Ma neppure questa petizione sembrerebbe essere servita. “La famiglia Manca è amareggiata – rivela l’avvocato Ingroia -. La signora Angela (la mamma di Attilio, ndr) è molto amareggiata per questa imminente, nuova chiusura, di quello che sperava essere, finalmente, un grosso passo verso la verità”.

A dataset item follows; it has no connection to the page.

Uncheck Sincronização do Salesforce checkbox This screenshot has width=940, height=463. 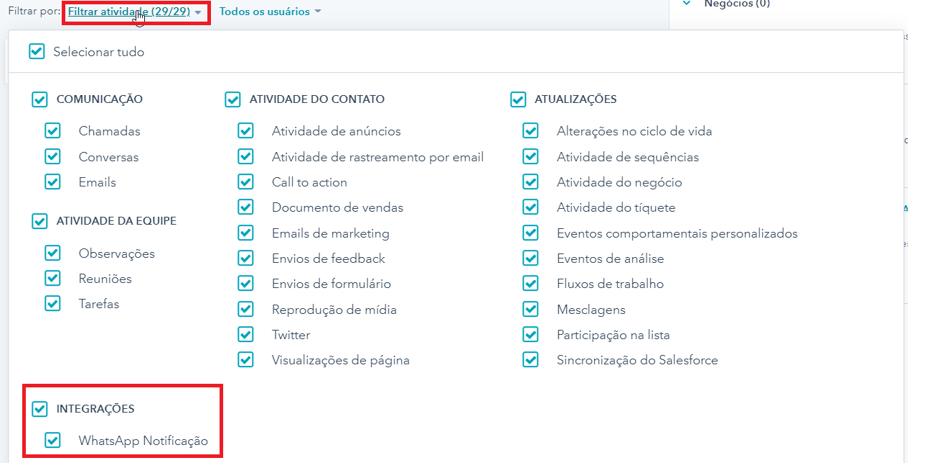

Attilio, secondo la madre, il padre e il fratello, avrebbe assistito all’intervento alla prostata al quale fu sottoposto Provenzano nella clinica di Marsiglia. Il “capo dei capi”, uccidendo l’urologo, avrebbe potuto liberarsi dell’unico testimone italiano del “viaggio della speranza”, che il boss avrebbe compiuto in Francia nell’ottobre 2003. A rinsaldare la tesi dei Manca, l’improvvisa trasferta in Francia di Attilio, che sarebbe avvenuta proprio nell’autunno 2003.
La procura di Viterbo ha chiesto per tre volte l’archiviazione del caso, incontrando sempre la dura opposizione della famiglia Manca. Alla terza richiesta, il gip ha archiviato la posizione di quattro indagati su dieci, ordinando il prosieguo delle indagini per gli altri sei, tra cui Monica Mileti. Ma l’inchiesta non doveva proseguire sul filone della mafia, bensì su quello della droga, per accertare chi avesse ceduto ad Attilio l’eroina letale.
La procura di Viterbo, nell’ottobre 2012, ha chiesto e poi ottenuto l’archiviazione per i cinque uomini e il rinvio a giudizio della donna, ritenuta la presunta pusher. Ma alla “tragedia di droga”, la famiglia Manca non ha mai creduto. Eppure, stando ai risultati dell’autopsia, a causare la morte del giovane medico sarebbe stato l’effetto combinato di tre sostanze: alcolici, eroina e Diazepam (il principio attivo contenuto nel sedativo Tranquirit). Sul suo braccio i segni di due iniezioni.